**WHAT THE TASK REQUIRES**: When you reply, transcribe every line of the data below exactly.
[Start of Attachment]
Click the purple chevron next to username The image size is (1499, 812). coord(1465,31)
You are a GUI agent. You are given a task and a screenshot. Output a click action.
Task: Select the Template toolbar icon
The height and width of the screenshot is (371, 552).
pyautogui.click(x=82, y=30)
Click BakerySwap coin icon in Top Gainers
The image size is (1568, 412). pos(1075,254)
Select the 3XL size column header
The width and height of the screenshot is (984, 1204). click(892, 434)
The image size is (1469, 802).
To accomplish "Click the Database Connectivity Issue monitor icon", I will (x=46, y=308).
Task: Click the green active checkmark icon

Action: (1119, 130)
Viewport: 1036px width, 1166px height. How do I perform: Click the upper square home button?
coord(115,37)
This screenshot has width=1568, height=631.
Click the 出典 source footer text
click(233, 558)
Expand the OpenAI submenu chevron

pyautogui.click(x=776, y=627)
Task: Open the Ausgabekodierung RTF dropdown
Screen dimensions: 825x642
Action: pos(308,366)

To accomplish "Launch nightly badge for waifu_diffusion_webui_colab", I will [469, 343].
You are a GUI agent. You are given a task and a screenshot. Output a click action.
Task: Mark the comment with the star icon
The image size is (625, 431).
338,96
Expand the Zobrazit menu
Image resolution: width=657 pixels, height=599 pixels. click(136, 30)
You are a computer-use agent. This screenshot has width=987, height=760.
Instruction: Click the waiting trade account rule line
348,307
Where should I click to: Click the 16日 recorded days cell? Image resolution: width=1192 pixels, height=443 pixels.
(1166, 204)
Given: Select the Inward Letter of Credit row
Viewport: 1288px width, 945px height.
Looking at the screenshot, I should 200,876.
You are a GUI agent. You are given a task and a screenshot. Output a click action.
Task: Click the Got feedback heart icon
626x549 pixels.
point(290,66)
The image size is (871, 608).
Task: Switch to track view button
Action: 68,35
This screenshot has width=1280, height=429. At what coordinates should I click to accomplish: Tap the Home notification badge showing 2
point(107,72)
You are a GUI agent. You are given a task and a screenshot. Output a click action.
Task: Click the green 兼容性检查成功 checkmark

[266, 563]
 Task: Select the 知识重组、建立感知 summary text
[End of Attachment]
**THE ANSWER**:
Click the purple chevron next to username The image size is (1499, 812). coord(1465,31)
You are a GUI agent. You are given a task and a screenshot. Output a click action.
Task: Select the Template toolbar icon
The height and width of the screenshot is (371, 552).
pyautogui.click(x=82, y=30)
Click BakerySwap coin icon in Top Gainers
The image size is (1568, 412). pos(1075,254)
Select the 3XL size column header
The width and height of the screenshot is (984, 1204). click(892, 434)
The image size is (1469, 802).
To accomplish "Click the Database Connectivity Issue monitor icon", I will (x=46, y=308).
Task: Click the green active checkmark icon

Action: (1119, 130)
Viewport: 1036px width, 1166px height. How do I perform: Click the upper square home button?
coord(115,37)
This screenshot has width=1568, height=631.
Click the 出典 source footer text
click(233, 558)
Expand the OpenAI submenu chevron

pyautogui.click(x=776, y=627)
Task: Open the Ausgabekodierung RTF dropdown
Screen dimensions: 825x642
Action: pos(308,366)

To accomplish "Launch nightly badge for waifu_diffusion_webui_colab", I will [469, 343].
You are a GUI agent. You are given a task and a screenshot. Output a click action.
Task: Mark the comment with the star icon
The image size is (625, 431).
338,96
Expand the Zobrazit menu
Image resolution: width=657 pixels, height=599 pixels. click(136, 30)
You are a computer-use agent. This screenshot has width=987, height=760.
Instruction: Click the waiting trade account rule line
348,307
Where should I click to: Click the 16日 recorded days cell? Image resolution: width=1192 pixels, height=443 pixels.
(1166, 204)
Given: Select the Inward Letter of Credit row
Viewport: 1288px width, 945px height.
Looking at the screenshot, I should 200,876.
You are a GUI agent. You are given a task and a screenshot. Output a click action.
Task: Click the Got feedback heart icon
626x549 pixels.
point(290,66)
The image size is (871, 608).
Task: Switch to track view button
Action: 68,35
This screenshot has width=1280, height=429. At what coordinates should I click to accomplish: Tap the Home notification badge showing 2
point(107,72)
You are a GUI agent. You are given a task and a screenshot. Output a click action.
Task: Click the green 兼容性检查成功 checkmark

[266, 563]
 Task: Select the 知识重组、建立感知 summary text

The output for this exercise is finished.